3. Im Übrigen wird der Zulassungsantrag als unbegründet verworfen (Entscheidung des Vorsitzenden als Einzelrichter).
4. Der Betroffene hat die Kosten des Rechtsbeschwerdeverfahrens zu tragen. Jedoch wird die Gebühr um ¼ ermäßigt. Die Landeskasse hat ¼ der dem Betroffenen im Rechtsmittelverfahren entstandenen notwendigen Auslagen zu tragen.
Gründe
I.
Das Amtsgericht hat den Betroffenen durch Urteil vom 10. Mai 2021 wegen vorsätzlichen Benutzens eines Gerätes zur Telekommunikation gemäß § 24 StVG i. V. m. §§ 23 Abs. 1 a, 49 Abs. 1 Nr. 22 StVO mit einer Geldbuße von 200, - € belegt. Dabei hat das Gericht § 3 Abs. 4 a BKatVO angewandt, wonach der Regelsatz zu verdoppeln ist, wenn ein Tatbestand des Abschnitts I des Bußgeldkatalogs vorsätzlich verwirklicht wird.
Gegen das in Anwesenheit des Betroffenen ergangene Urteil hat dieser mit Verteidigerschriftsatz vom 11. Mai 2021, der dem Gericht am 12. Mai 2021 über das besondere elektronische Anwaltspostfach übermittelt worden ist, einen Antrag auf Zulassung der Rechtsbeschwerde gestellt. Diesen hat er, nachdem das Urteil sowohl dem Betroffenen als auch dessen Verteidiger am 20. Mai 2021 zugestellt worden ist, mit Schriftsatz vom 21. Juni 2021 - über das besondere elektronische Anwaltspostfach eingegangen am selben Tag - mit der Verletzung sachlichen Rechts begründet. Er beantragt, das angefochtene Urteil mit seinen Feststellungen aufzuheben.
Die Generalstaatsanwaltschaft beantragt hingegen, den Antrag auf Zulassung der Rechtsbeschwerde als unbegründet zu verwerfen. Die Voraussetzungen für die Zulassung der Rechtsbeschwerde gemäß § 80 Abs. 1 OWiG lägen nicht vor. Zwar sei die Auffassung des Amtsgerichts, wonach ein Fall des § 3 Abs. 4 a BKatVO vorliege, unzutreffend.
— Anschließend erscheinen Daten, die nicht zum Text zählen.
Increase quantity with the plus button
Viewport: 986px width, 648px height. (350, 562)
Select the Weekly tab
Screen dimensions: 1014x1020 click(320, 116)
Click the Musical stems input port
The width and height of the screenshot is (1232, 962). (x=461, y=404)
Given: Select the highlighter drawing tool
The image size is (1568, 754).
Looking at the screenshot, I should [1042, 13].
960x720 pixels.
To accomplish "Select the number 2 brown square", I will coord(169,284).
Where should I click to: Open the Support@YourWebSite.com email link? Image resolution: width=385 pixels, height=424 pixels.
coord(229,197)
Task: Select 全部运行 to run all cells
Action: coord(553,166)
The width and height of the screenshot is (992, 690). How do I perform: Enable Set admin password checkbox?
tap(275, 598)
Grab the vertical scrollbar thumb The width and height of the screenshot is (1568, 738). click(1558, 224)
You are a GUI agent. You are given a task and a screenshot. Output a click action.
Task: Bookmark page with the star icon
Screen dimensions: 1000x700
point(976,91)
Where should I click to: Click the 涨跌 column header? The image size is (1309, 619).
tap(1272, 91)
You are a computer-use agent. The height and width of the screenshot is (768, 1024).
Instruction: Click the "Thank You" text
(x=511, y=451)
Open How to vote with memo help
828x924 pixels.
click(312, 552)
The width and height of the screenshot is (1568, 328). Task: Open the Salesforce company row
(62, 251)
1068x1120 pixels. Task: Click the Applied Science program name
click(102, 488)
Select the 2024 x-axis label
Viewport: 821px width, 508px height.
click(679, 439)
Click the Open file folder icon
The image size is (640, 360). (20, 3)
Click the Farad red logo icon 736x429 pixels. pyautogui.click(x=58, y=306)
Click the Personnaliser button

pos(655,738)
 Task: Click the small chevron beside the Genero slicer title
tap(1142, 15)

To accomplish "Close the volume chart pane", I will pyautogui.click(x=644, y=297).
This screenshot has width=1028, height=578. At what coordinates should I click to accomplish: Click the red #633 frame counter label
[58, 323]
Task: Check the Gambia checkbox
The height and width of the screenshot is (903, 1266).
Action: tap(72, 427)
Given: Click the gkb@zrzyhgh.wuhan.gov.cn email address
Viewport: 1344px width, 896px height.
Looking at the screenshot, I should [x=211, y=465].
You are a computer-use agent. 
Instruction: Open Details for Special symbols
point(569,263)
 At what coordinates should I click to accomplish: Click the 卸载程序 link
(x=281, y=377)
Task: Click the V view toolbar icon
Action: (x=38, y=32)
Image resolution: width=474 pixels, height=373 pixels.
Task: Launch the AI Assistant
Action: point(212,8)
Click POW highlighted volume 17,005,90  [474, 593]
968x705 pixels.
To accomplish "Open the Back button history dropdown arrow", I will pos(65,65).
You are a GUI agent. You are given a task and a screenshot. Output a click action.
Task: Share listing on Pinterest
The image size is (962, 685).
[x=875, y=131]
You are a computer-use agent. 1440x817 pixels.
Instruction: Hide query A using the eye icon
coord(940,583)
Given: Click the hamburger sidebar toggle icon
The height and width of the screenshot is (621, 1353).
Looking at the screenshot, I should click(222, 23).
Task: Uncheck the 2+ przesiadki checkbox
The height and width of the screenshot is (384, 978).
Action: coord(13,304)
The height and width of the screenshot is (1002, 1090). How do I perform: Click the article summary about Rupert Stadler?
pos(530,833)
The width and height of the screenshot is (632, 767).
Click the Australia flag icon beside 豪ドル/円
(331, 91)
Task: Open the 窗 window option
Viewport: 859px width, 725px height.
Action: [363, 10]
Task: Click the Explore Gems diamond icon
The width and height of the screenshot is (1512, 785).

Das erfordere die Zulassung zur Sicherung einer einheitlichen Rechtsprechung jedoch nicht. Denn es sei nicht zu besorgen, dass der Tatrichter seine rechtswidrige Praxis fortsetze, wenn er Kenntnis von der irrtümlichen Anwendung des § 3 Abs. 4 a BKatVO erlange.
II.
Das Urteil ist nach der gebotenen - teilweisen - Zulassung der Rechtsbeschwerde auf die Sachrüge im Rechtsfolgenausspruch aufzuheben und die Geldbuße auf 100,- € herabzusetzen. Soweit es hingegen den Schuldspruch betrifft, wird der Antrag des Betroffenen auf Zulassung der Rechtsbeschwerde mit der Folge des § 80 Abs. 4 S. 3 OWiG als unbegründet verworfen, weil insoweit ein Zulassungsgrund im Sinne des § 80 Abs. 1 OWiG fehlt (vgl. zur Zulässigkeit einer Teilverwerfung: OLG Oldenburg, Beschluss vom 26. November 2018, 2 Ss (OWi) 286/18, juris; Hadamitzky in Karlsruher Kommentar zum OWiG, 5. Aufl., § 80 Rn. 58).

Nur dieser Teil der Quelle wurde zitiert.